*Your assignment*:
Word for word, output every line of the material below, minus pictures.

*Material supplied*:
______________________________

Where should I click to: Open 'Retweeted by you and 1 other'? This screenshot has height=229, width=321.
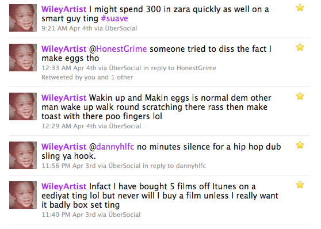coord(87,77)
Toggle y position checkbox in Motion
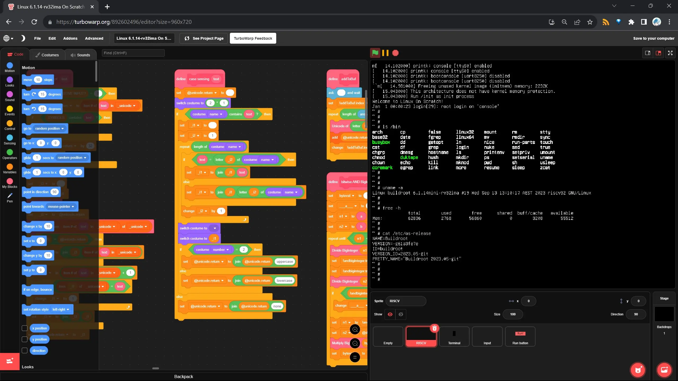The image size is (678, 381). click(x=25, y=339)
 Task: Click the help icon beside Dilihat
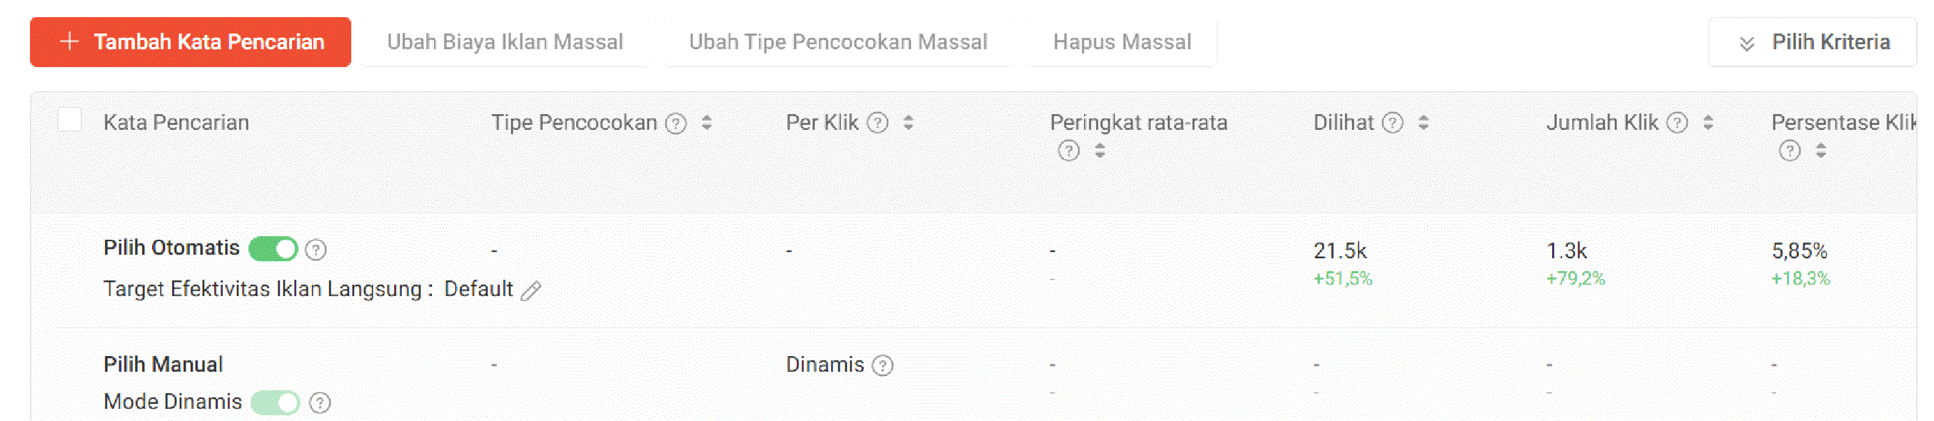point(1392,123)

______________________________

*Expected answer*:
Where should I click to: Open 'Retweeted by you and 1 other'? This screenshot has height=229, width=321.
coord(87,77)
Toggle y position checkbox in Motion
The image size is (678, 381). click(x=25, y=339)
 Task: Click the help icon beside Dilihat
point(1392,123)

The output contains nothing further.